Ein 23-jähriger Anti-Nazi-Demonstrant wird wegen versuchten Totschlags angeklagt. Er soll 2011 in Dresden Polizisten angegriffen haben.

Dresden am 19. Februar 2011. Bild: dpa

DRESDEN taz | Fast drei Jahre nach den Krawallen bei den Dresdner Anti-Nazi-Demonstrationen vom 19. Februar 2011 ist ein 23-jähriger Stuttgarter wegen versuchten Totschlags angeklagt worden. Nach Recherchen der Sächsischen Zeitung soll der junge Mann nicht nur Steine geworfen, sondern auch zwei Leuchtraketen auf Polizisten abgeschossen haben. Die Dresdner Staatsanwaltschaft hatte das Verfahren an die Stuttgarter Kollegen abgegeben, weil der Beschuldigte von dort stammt. Er soll der linksautonomen Szene zuzurechnen und wiederholt mit Attacken auf Polizisten aufgefallen sein.

Mit friedlichen Protesten, Sitzblockaden, aber auch mit Barrikaden und Angriffen auf Polizeibeamte hatten Demonstranten im Februar 2011 den bis dahin größten europäischen Aufmarsch von Nationalisten zum Gedenken an die Bombardierung Dresdens 1945 verhindert. Die Ausschreitungen 2011 führten zu einem Umdenken bei Polizei und Stadtspitze und zu einem Konsens gegen rechts, in dessen Folge die Nazi-Aufmärsche wirksam zurückgedrängt werden konnten.

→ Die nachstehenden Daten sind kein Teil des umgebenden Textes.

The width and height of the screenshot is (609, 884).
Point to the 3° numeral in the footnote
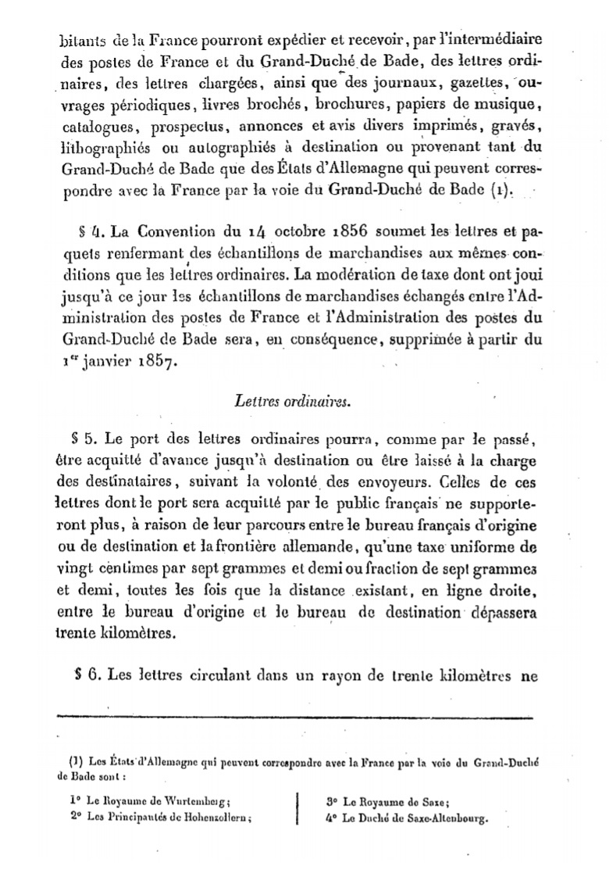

Die Anklage wegen zweifachen versuchten Totschlags, schweren Landfriedensbruchs und gefährlicher Körperverletzung durch die Stuttgarter Staatsanwaltschaft ist die bislang schwerwiegendste bei der juristischen Aufarbeitung der Geschehnisse. Die Stuttgarter werten das vorliegende Videomaterial offenbar schärfer als die Dresdner Kripo-Sonderkommission oder der Staatsschutz. Insgesamt sind etwa 70 Jugendstrafverfahren eingeleitet worden.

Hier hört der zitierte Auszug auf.